Te odio porque con tu amor no me basta, porque lo que llevo
dentro nadie lo calma, porque merecía mucho
más que solo sobras y porque hiciste que pensara que eras el adecuado. Te odio porque
permitiste que te amara a pesar de que jamás serías para mi, porque siento que me destruye el alma imaginarme tus noches, por lo tonta que fui al pensar
que esto tenia una salida. Me odio a mi misma por dejarme caer en este hoyo del
que me cuesta tanto salir, por sentir lo que siento, por no poder arrancarme tu
recuerdo de un solo golpe. Me odio porque aún me pareces bueno, porque creo en lo que sientes por mi, porque todavía recuerdo los buenos momentos y por no
poder odiarte más en este momento.
Te odio porque para mi eres el más cobarde por no
luchar por lo que sientes, porque te niegas a dejarme ir por completo, por lo egoísta
que sueles ser y porque caí lo más profundo que pude caer. Te odio porque no puedes
desaparecer de mi vida solo porque quiero, porque la furia, la frustración y la
pena nadie me la quita. Porque quisiera irme lejos y no volver a saber de ti,
me odio porque volví a caer en algo peor que lo anterior, por lo
idiota que soy para enamorarme, porque nunca me mereciste y yo nunca me merecí
a alguien como tú.
Te odio porque así no puedo amarte, te odio porque quiero
hacerlo, porque solo pienso recordar las cosas malas, porque no te creo
que solo fui yo, porque en tus prioridades yo no ocupo los primeros puestos.
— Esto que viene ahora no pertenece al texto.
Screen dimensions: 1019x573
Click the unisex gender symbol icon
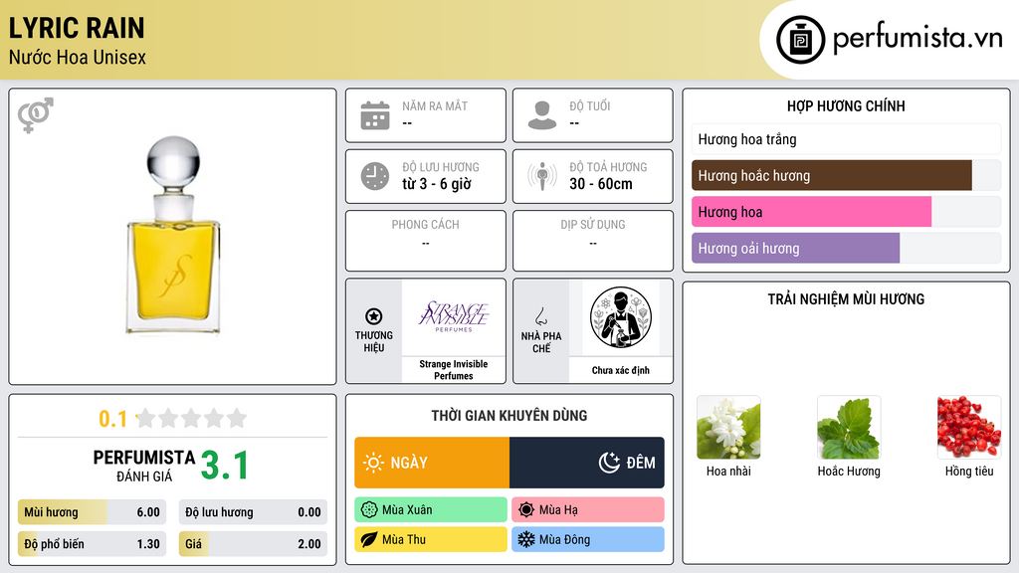point(36,115)
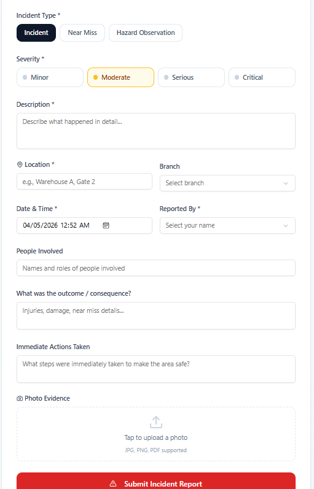This screenshot has height=489, width=314.
Task: Click the chevron arrow in Branch field
Action: 286,183
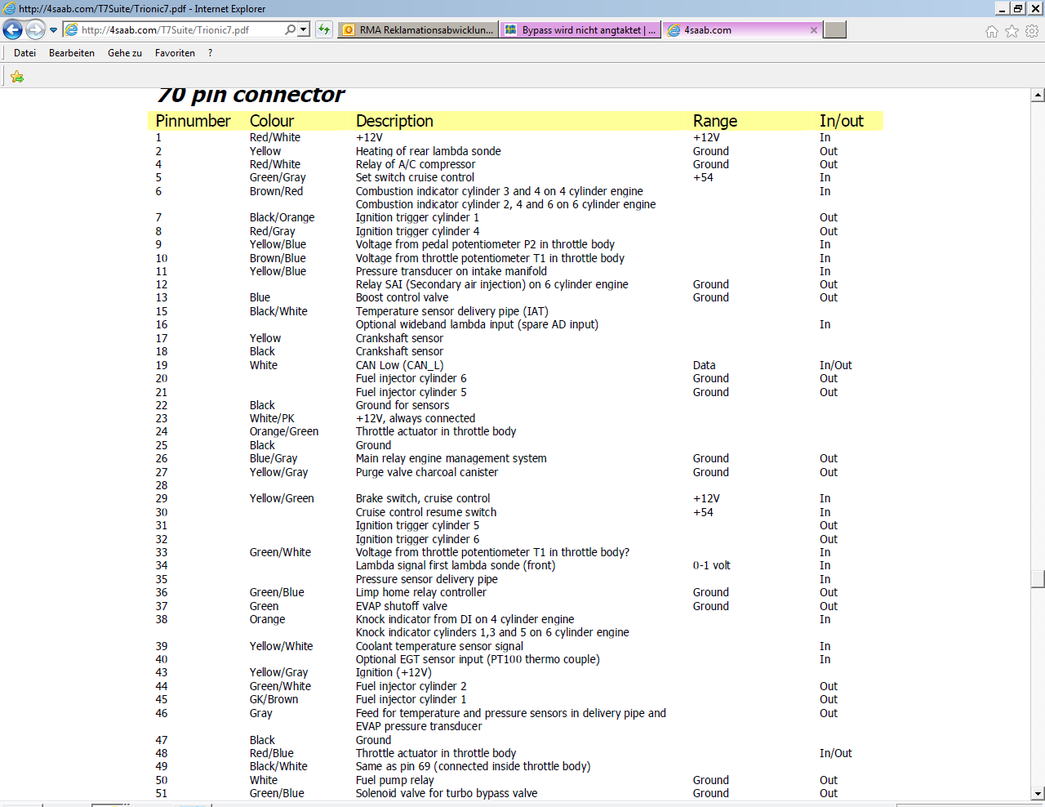Open the Tools gear icon

click(x=1032, y=31)
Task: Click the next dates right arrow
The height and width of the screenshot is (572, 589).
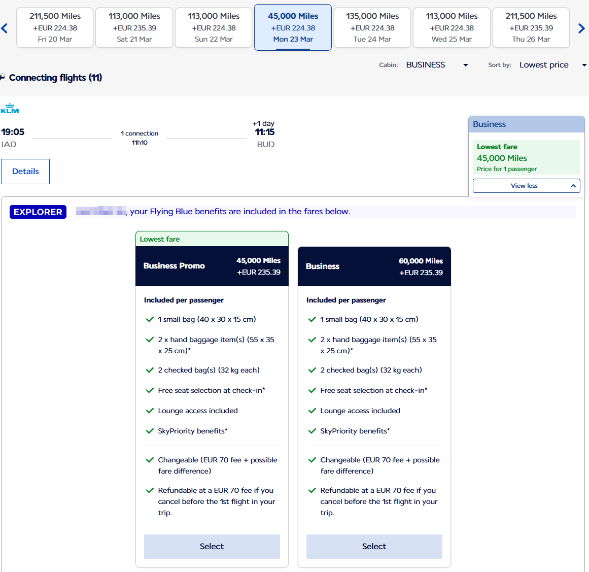Action: pos(581,28)
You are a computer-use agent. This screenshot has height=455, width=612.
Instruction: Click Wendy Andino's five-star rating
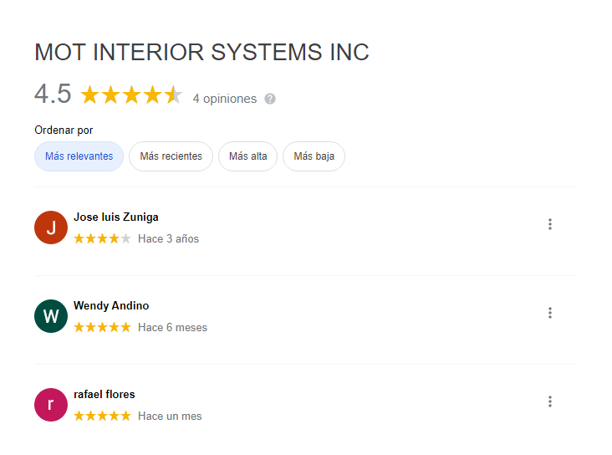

Porque
me partes el corazón y me haces odiarte y odiarme yo misma por ser tan débil. Te odio porque es mi forma de olvidarte, es mi forma de dejar todo atrás y pensar que hice lo
correcto, que esta fue la mejor decisión; que nunca fuiste para mi, y que soy la
más ilusa de todas. Te odio porque aunque te repitas mil veces que no fue tu intensión
terminaste rompiéndome el corazón y haciéndome más daño del que pudiste imaginar.